Below are records; work out how many of their lines contain "agent" and give only that number.

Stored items
+-------+

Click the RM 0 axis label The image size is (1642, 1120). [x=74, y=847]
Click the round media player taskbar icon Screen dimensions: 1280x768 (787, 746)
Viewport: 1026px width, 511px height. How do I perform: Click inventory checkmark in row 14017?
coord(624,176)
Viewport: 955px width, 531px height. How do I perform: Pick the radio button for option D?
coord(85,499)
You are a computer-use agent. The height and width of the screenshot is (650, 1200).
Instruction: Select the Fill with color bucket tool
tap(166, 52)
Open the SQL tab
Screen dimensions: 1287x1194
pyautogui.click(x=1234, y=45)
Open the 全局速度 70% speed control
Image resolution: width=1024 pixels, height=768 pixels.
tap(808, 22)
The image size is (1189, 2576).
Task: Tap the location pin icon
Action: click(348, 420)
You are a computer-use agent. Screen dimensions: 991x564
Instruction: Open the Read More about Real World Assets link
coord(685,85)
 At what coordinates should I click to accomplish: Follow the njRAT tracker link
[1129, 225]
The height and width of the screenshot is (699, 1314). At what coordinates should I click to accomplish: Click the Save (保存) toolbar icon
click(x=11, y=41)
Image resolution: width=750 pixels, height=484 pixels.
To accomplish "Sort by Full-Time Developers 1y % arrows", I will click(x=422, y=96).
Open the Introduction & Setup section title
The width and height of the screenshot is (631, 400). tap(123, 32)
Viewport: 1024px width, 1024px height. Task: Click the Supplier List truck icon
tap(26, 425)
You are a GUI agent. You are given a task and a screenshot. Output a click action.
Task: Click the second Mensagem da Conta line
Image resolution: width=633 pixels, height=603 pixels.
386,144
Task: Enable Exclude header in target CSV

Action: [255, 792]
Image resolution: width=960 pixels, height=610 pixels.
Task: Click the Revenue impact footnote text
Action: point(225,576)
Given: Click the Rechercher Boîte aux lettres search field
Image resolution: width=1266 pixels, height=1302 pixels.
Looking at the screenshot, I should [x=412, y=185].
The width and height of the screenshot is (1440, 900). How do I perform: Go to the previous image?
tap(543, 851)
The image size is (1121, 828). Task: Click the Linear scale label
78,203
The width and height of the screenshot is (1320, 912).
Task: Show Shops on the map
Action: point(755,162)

+-------+

OUTPUT FOR THIS EXERCISE -
3